Notice that this wind is also “the wind of the LORD.” In all events, God is sovereign. Assyria did not act or become victorious just because they decided and were stronger. This wind blew and overcame Israel because Yahweh determined that they would. This should be obvious from all the predictions of judgment Hosea has been leveling against Israel.
This wind of judgment “shall come,” a strong indication that what Yahweh predicted would definitely happen.
Then, in picturesque language Hosea said, “and his fountain shall dry up; his spring shall be parched.” The figure of the “east wind” naturally fits with drying up the source of life. Without water, one dies.
Like a sirocco, Assyria would sweep over Israel from the east and cause the nation of Israel to wither. The Assyrians would plunder everything valuable in the land.
Then, speaking very literally, Hosea says…
it shall strip his treasury of every precious thing. 16 Samaria shall bear her guilt, because she has rebelled against her God; they shall fall by the sword; their little ones shall be dashed in pieces, and their pregnant women ripped open.
For years Israel had prospered, now “every precious thing” would be stripped from them.
Again, v. 16 emphasizes how Israel (in this case “Samaria” likely stands for the only part of Israel still independent), “shall bear her guilt.” We’ve seen several times how Israel has come to the place where there is no hope of forgiveness.
I believe this is what the unpardonable sin is in the Gospels. It is not a particular sin, or even one sin done many times, but is the sin of rejecting the provision for salvation God has given. The Pharisees in Jesus’ day attributed the works of Jesus to Satan and just proved their stubborn refusal of the grace that is found in Jesus. In other words, the only truly unpardonable sin is just stubborn unbelief.
That is evident on ancient Israel’s part by the inclusion of the words “she has rebelled.”

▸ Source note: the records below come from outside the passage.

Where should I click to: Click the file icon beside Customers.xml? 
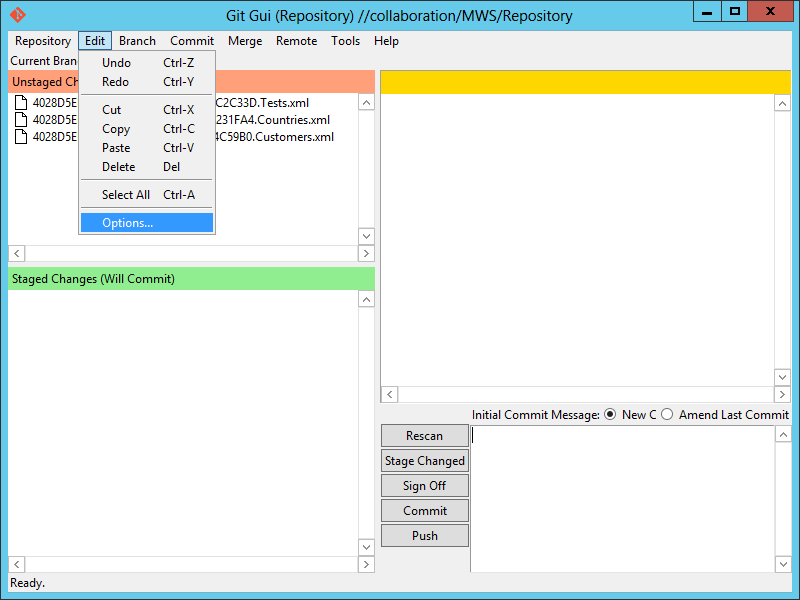click(21, 137)
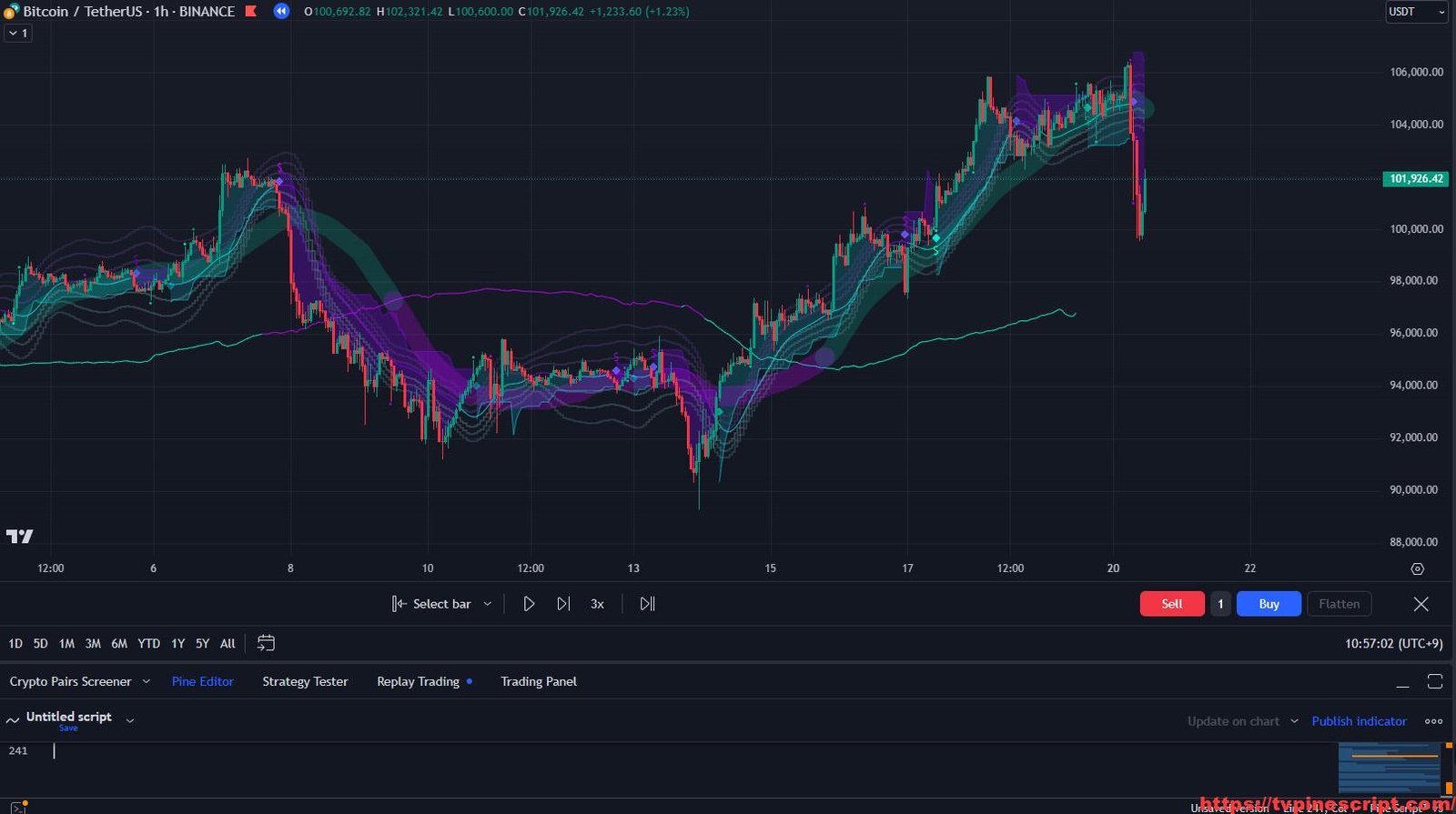This screenshot has width=1456, height=814.
Task: Jump to real-time in replay toolbar
Action: point(647,604)
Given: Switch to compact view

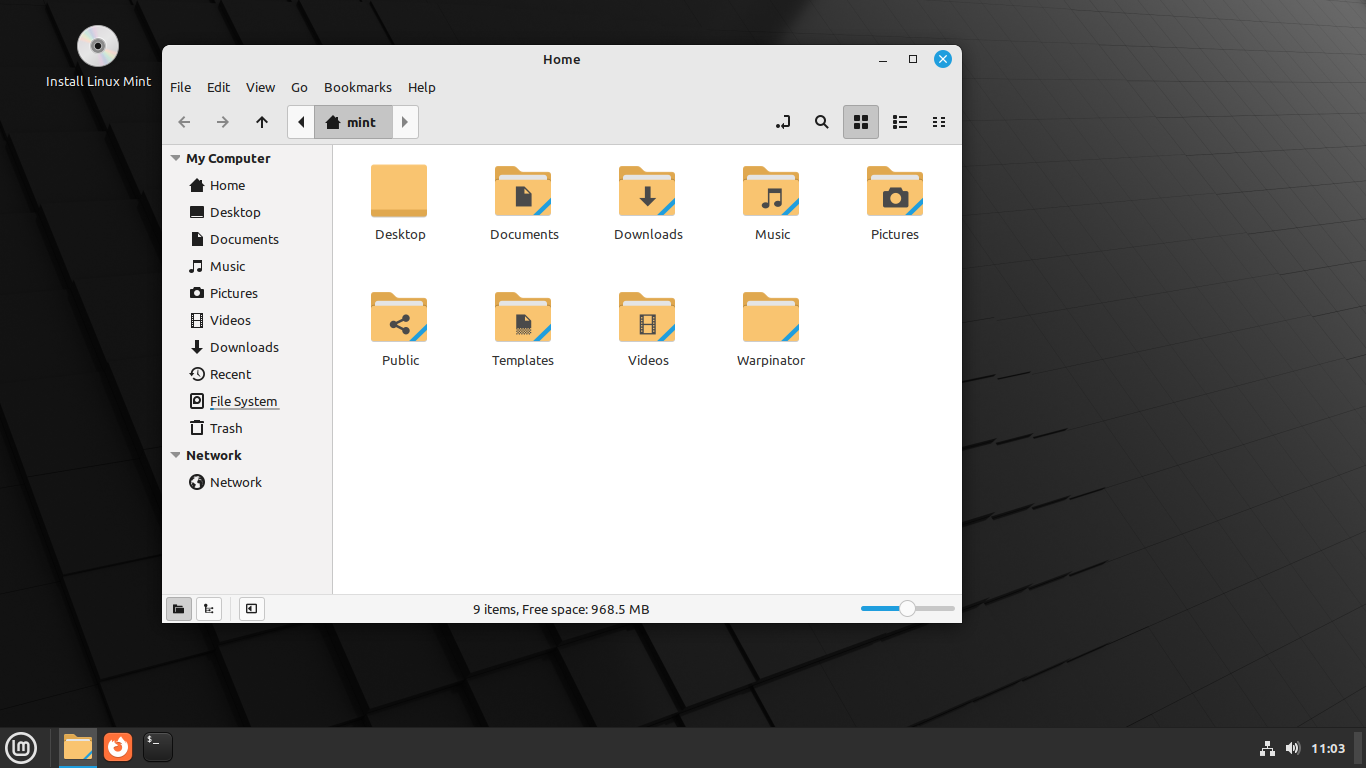Looking at the screenshot, I should (939, 121).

In a very literal, and gruesome description, Hosea foretells that Assyria would slaughter Israel’s soldiers in battle (cf. Lev. 26:25), unmercifully execute Israel’s children (cf. Deut. 28:52-57; 32:25) and even cut open her pregnant women with their swords (cf. Hosea 10:14; 13:8; 2 Kings 15:16; Isaiah 13:16; Amos 1:13). Thus, because of Israel’s foolishness, the child would not be born.
This gruesome form of execution killed both the mother and the unborn child, making it impossible for the coming generation to rise up eventually and rebel against the conqueror. These were curses that the Lord warned would follow rebellion against the terms of His covenant (cf. Lev. 26:25; Deut. 28:21; 32:24-25; Amos 4:10).
Garrett concludes:
The final outcome of the fertility cult is the carnage of babies and pregnant mothers throughout the country. The metaphor of Lady Israel and her three children, Jezreel, Lo-Ruhamah, and Lo-Ammi, has reached its denouement in a slaughter that is anything but literary and symbolic (Hosea-Joel, p. 268).